Thousands of names were obtained in this way, and he proceeded to typewrite them, making ten carbon copies of each list, fifty names to the sheet.

He then wrote to each of the advertisers to whom the lists would be valuable, stating that he had obtained the names through his own correspondents in various communities, and offering to send them 1,000 names of those who would be interested in the advertiser’s line, for $5, or 500 names for $3.50.

He invited a trial order first, in order that they might test his service, and nearly all of them responded. In fact, he received more orders than he could well take care of, and the usual result of one day’s work was a net profit of $70. He then branched out on a larger scale, using various articles as premiums.

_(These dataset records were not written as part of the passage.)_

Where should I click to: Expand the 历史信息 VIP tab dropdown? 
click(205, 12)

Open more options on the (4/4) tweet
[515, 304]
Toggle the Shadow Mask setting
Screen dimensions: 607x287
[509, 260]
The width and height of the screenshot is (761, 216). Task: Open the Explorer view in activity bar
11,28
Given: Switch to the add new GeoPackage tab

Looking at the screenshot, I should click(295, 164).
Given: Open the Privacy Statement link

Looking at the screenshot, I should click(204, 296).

And this man who had been a clerk on a small salary for years, had only enough money when he started to pay for his advertisement, buy postage stamps, and purchase a typewriter on the instalment plan. He “used his plan”—and won. He never sold the same list to two concerns in the same line.

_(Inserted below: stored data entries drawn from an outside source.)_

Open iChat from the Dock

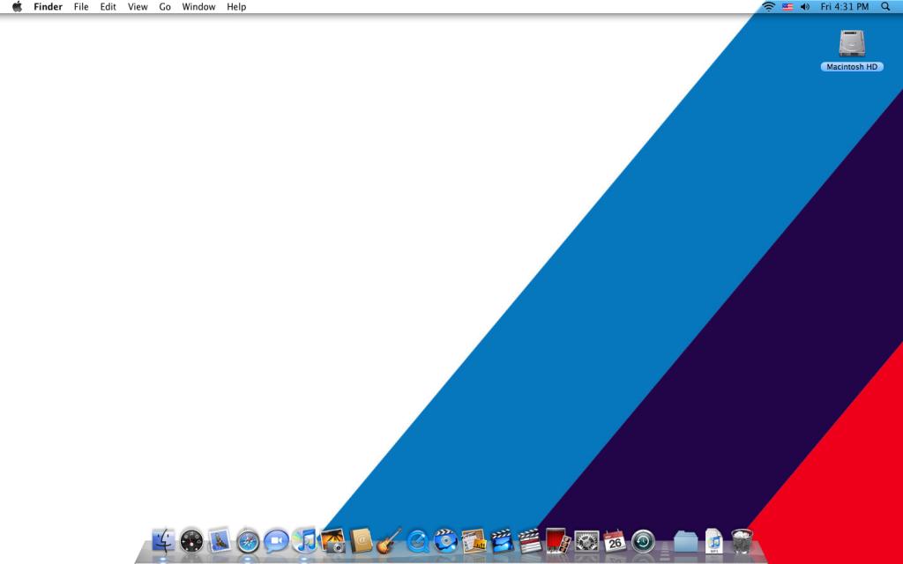pos(276,540)
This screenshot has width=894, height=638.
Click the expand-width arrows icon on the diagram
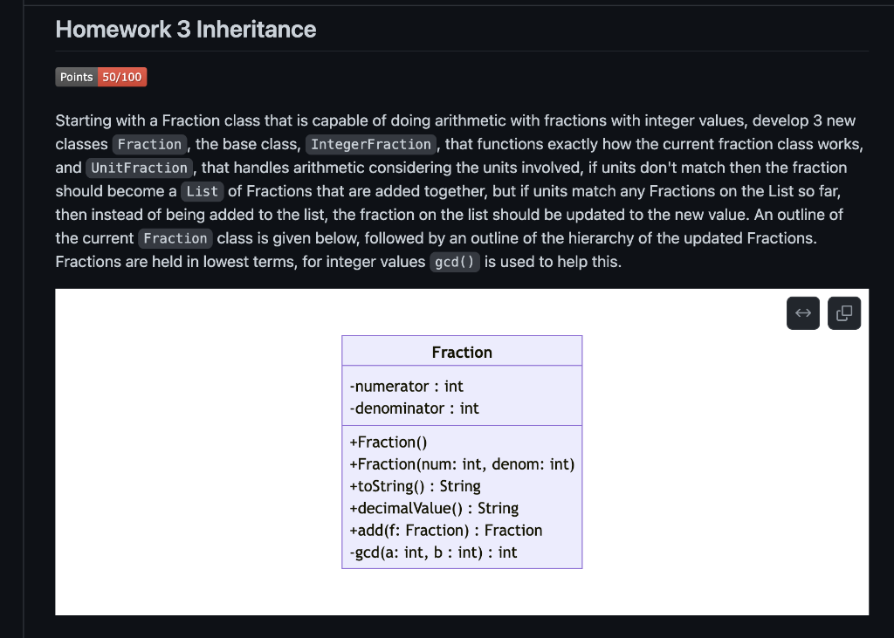coord(802,312)
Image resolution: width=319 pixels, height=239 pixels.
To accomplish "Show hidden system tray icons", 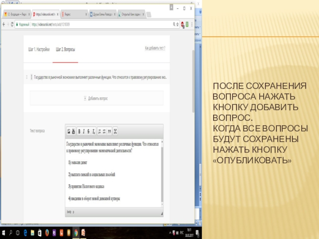I will tap(171, 232).
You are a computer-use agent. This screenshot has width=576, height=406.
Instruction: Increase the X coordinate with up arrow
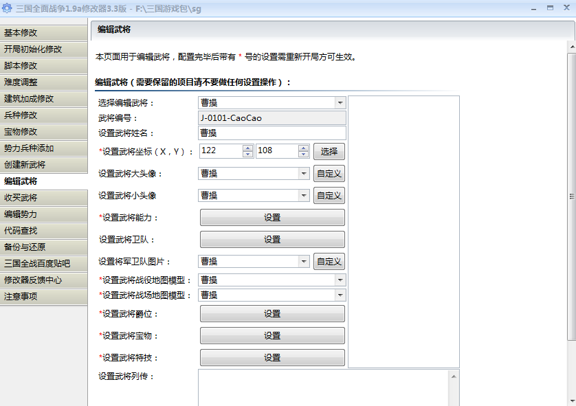247,148
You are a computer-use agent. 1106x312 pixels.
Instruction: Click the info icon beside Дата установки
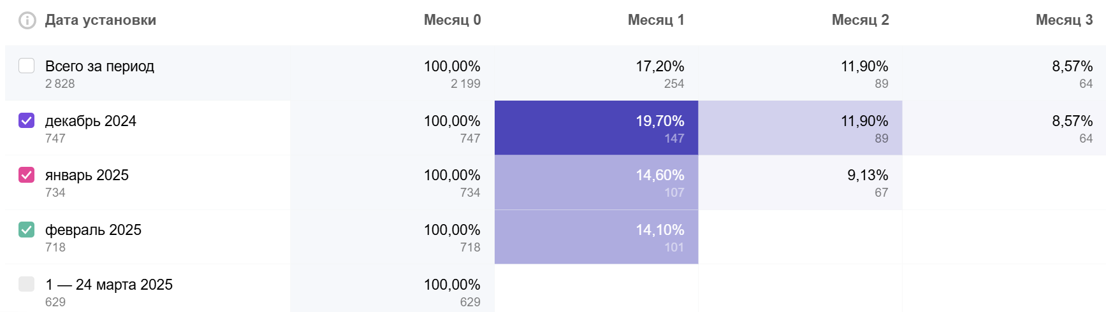coord(27,20)
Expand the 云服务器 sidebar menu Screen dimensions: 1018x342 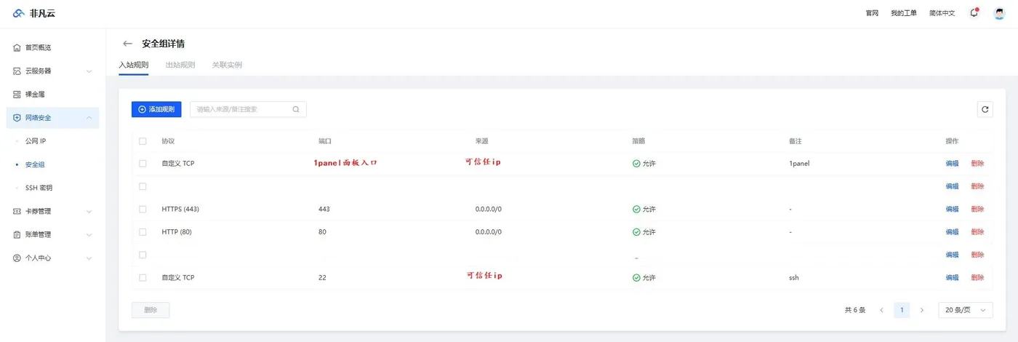(x=51, y=71)
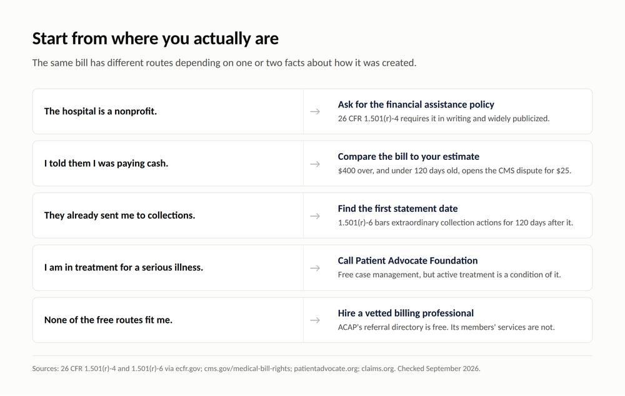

Plan No. 37. Auto Inspector at Work

PLAN No. 37. AUTO INSPECTION SERVICE

“I was a fair auto mechanic, familiar with the mechanism of every machine on the market,” said a man who is now a prosperous dealer in a western city. “But I was out of work, and could not get the kind of job I wanted, so I decided to make one for myself. And I did.

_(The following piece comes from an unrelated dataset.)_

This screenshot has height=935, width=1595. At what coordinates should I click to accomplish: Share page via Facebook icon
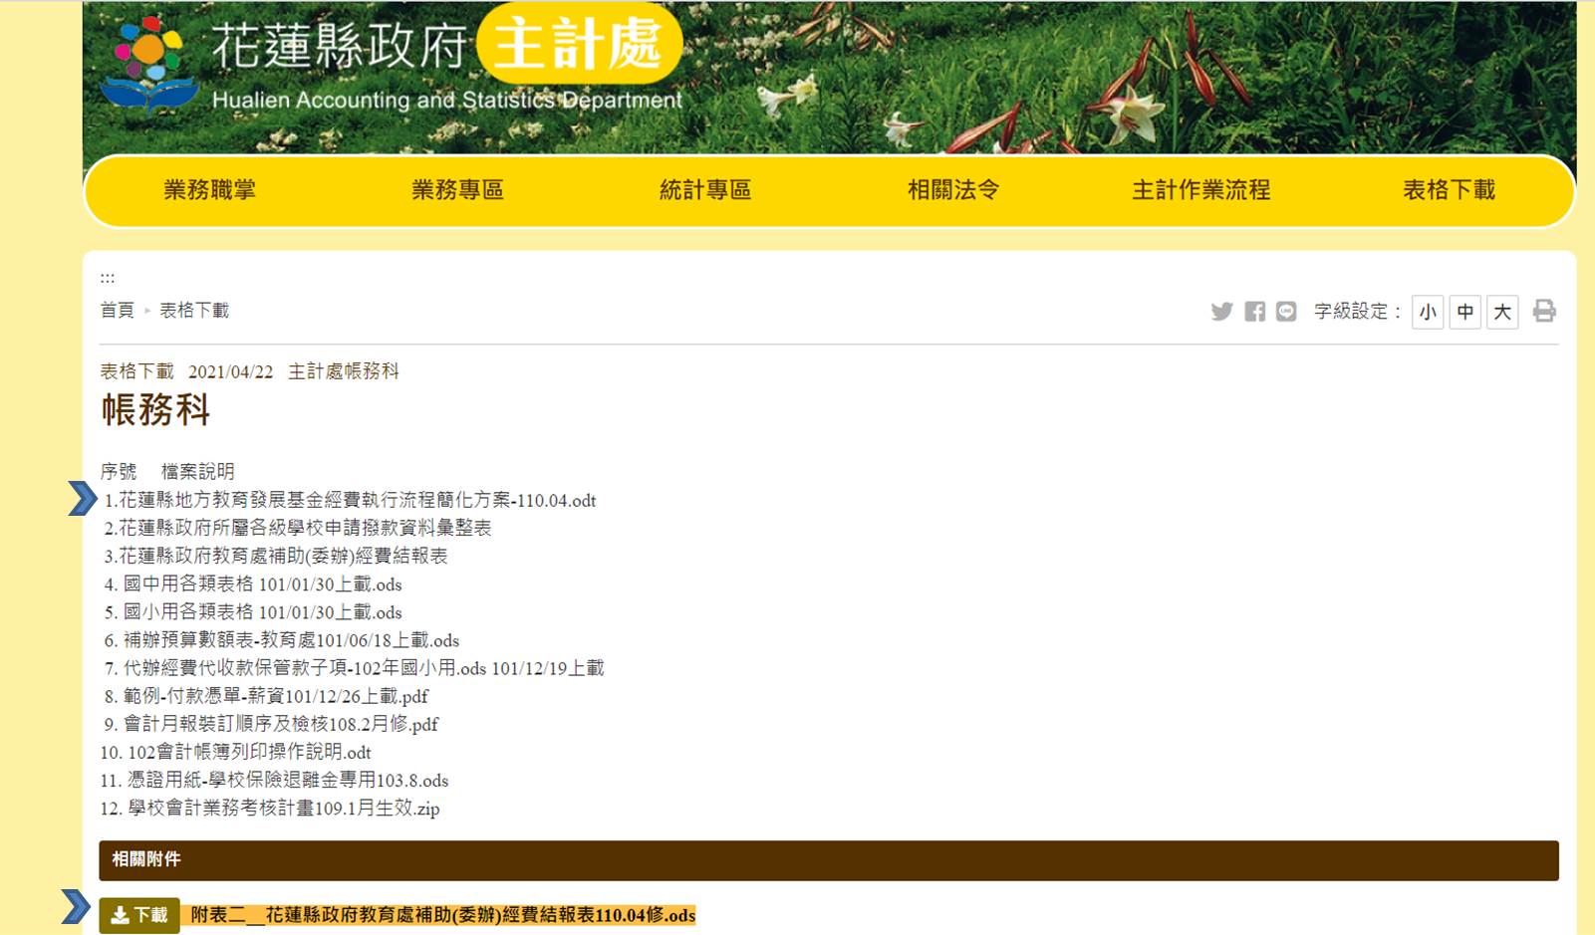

“I called upon some twenty well-to-do owners of cars who did their own driving, but who were not able to locate or remedy many of the little troubles that are certain to happen to all machines, and told them that for $1 per week I would spend an hour each week in their garages, inspecting their autos, adjusting such parts as were even slightly out of order, and doing all small repairs, but furnishing none of the materials required; that I would do square, honest work, and thereby save them many dollars. All but two of these men accepted my offer, and were so well pleased with the results that I soon had a list of fifty regular patrons, and was easily making my $50 a week and more, without the investment of a single cent, except what I had paid for my kit of tools.

“Of course, for extra work I made a reasonable additional charge, and later I arranged with a supply house to furnish me with extra parts of equipment, which netted me a nice little profit besides my regular income as auto inspector.”

PLAN No. 38. A 5c AND 10c GROCERY STORE

Of course, everybody knows all about the 5- and 10-cent notion stores that have made millionaires of their owners, but who ever heard, until now, of a 5- and 10-cent grocery store?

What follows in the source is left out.